Imatinib was effective and safe in the short-term treatment of chronic myeloid leukemia in blast crisis, but longer-term outcome was not significantly influenced (ClinicalTrials.gov identifier: NCT00514969).
甲磺酸伊马替尼是慢性髓性白血病的一线治疗药物。在疾病晚期患者中,伊马替尼的出现显著提高了生存率。然而,基于大型前瞻性对照试验的长期数据很少,无法了解这些患者的预后情况。
我们对慢性髓性白血病急变期患者进行了一项每日服用600毫克伊马替尼的II期试验。慢性期的恢复定义为血液或骨髓中原始细胞<15%,原始细胞加早幼粒细胞<30%,外周血嗜碱性粒细胞<20%。完全血液学缓解要求血小板和白细胞分类计数正常且无髓外浸润。细胞遗传学反应通过标准显带技术进行评估并按常规分级。
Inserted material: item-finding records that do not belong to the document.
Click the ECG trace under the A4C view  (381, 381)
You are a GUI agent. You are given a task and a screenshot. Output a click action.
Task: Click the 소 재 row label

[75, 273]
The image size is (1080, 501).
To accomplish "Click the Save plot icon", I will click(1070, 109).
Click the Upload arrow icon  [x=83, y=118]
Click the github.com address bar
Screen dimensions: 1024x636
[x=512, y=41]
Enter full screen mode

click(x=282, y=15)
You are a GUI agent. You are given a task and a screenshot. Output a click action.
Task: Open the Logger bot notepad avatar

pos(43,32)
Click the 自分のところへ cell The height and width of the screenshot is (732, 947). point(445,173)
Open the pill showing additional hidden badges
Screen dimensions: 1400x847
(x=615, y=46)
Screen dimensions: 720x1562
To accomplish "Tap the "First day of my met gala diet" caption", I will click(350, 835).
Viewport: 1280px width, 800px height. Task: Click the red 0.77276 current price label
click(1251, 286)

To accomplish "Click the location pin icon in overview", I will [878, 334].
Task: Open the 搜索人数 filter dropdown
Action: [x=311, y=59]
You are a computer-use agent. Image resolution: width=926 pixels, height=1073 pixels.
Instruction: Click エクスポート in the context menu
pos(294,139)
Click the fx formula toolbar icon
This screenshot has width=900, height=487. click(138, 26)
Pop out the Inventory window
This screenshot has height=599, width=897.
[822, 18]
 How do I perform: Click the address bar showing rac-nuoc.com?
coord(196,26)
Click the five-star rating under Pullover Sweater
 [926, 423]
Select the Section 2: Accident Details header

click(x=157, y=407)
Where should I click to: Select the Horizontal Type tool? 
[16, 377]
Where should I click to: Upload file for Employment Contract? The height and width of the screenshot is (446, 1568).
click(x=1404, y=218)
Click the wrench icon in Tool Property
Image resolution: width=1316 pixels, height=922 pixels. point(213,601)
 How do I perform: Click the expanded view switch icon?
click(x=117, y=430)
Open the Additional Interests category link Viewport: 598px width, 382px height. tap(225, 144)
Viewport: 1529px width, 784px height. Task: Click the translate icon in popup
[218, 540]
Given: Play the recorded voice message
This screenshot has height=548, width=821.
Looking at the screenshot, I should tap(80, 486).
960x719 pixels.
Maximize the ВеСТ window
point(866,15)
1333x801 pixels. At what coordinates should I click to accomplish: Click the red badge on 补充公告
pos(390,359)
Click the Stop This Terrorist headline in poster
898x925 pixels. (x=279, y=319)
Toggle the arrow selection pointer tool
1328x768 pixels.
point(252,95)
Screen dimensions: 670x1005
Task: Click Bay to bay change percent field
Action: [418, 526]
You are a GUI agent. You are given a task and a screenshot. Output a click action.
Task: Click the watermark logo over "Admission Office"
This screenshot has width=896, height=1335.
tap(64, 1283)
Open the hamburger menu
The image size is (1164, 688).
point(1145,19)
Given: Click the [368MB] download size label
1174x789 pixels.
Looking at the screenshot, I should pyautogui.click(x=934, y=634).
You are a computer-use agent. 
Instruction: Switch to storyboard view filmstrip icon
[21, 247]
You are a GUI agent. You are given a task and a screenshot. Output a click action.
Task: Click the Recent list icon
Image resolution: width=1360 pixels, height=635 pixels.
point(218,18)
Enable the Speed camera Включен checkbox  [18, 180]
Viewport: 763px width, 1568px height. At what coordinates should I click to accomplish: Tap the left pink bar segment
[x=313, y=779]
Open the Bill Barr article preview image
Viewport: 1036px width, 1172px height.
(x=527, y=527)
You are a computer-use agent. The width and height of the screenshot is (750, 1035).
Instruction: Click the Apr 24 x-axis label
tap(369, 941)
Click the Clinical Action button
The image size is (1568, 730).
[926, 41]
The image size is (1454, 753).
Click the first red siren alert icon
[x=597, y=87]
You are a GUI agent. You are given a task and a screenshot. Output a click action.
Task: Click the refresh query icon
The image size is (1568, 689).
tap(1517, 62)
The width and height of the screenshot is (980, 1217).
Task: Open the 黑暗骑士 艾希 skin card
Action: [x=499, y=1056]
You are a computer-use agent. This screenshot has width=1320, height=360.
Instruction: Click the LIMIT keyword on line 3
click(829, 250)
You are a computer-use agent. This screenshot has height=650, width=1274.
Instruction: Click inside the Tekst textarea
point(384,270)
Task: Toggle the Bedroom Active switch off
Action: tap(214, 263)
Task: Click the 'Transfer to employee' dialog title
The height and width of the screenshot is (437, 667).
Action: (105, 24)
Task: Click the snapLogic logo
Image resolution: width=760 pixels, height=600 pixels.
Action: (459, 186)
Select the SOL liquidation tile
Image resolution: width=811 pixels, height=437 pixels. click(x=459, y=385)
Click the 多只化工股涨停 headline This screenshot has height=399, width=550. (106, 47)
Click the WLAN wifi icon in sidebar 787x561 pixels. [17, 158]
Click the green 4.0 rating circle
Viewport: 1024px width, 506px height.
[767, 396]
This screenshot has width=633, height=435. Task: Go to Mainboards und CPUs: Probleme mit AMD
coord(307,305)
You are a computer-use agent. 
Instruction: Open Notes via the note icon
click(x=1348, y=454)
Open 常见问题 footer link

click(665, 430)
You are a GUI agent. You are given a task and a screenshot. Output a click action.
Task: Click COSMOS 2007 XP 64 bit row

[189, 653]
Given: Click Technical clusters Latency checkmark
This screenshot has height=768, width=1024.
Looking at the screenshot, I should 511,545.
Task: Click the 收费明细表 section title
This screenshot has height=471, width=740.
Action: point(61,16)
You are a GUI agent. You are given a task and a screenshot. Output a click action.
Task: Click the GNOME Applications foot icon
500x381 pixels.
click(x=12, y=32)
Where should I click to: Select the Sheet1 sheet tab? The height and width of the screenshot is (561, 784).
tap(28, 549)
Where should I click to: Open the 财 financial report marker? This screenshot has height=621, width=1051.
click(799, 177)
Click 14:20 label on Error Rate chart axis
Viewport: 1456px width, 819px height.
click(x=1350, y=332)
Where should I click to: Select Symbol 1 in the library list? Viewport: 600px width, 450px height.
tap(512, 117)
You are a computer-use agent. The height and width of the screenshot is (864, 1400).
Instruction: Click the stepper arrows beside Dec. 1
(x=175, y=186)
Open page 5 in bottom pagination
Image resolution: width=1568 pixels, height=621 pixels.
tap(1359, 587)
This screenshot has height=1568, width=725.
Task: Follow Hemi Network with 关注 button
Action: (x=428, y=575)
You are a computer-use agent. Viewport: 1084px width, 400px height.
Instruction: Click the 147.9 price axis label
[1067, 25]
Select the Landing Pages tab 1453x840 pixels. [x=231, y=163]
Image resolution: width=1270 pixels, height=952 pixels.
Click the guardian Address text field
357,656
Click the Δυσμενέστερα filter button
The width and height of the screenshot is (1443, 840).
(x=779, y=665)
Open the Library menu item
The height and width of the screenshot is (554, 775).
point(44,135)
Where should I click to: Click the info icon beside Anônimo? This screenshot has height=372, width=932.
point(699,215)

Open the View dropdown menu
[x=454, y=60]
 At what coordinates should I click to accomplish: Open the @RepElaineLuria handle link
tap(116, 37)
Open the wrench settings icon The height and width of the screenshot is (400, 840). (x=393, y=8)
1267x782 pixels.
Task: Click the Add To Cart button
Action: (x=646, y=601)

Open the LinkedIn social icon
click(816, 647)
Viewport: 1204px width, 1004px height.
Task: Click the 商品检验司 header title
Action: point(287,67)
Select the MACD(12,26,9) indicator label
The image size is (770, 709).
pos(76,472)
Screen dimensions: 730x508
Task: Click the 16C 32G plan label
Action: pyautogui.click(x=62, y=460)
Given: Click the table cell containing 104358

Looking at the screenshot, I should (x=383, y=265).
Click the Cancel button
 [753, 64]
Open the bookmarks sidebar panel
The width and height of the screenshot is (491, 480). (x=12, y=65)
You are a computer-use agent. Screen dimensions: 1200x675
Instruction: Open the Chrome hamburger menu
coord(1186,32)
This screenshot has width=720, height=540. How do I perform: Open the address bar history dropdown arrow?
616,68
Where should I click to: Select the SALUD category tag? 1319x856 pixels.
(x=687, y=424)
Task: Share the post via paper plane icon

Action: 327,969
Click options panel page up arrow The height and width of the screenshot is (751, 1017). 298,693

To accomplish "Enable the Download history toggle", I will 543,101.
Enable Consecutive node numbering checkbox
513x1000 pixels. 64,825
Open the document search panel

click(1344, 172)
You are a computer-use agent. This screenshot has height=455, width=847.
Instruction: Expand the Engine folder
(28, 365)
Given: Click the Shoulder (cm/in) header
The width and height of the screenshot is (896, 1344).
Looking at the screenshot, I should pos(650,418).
92例患者入组(20例为淋巴细胞急变期,72例为髓细胞急变期)。46例患者(50%)恢复到慢性期,24例患者(26%)也实现了完全血液学缓解。16例患者(17%)有细胞遗传学反应(9例完全缓解,1例部分缓解,6例微小或极小缓解)。除2例患者外,所有患者在首次达到完全细胞遗传学缓解后的2至12个月内,完全细胞遗传学反应随后均丧失:完全细胞遗传学缓解的中位持续时间为7个月。所有反应至少持续4周。所有患者的中位生存期为7个月。经过66个月的中位观察期后,7例(8%)患者存活。其中3例患者接受伊马替尼治疗(1例处于完全血液学缓解,1例处于部分细胞遗传学反应,1例处于完全细胞遗传学缓解)。3例患者在异基因干细胞移植后完全缓解。1例患者在急变期存活,接受第二代酪氨酸激酶抑制剂治疗。
伊马替尼在慢性髓性白血病急变期的短期治疗中有效且安全,但对长期预后无显著影响(ClinicalTrials.gov标识符:NCT00514969)。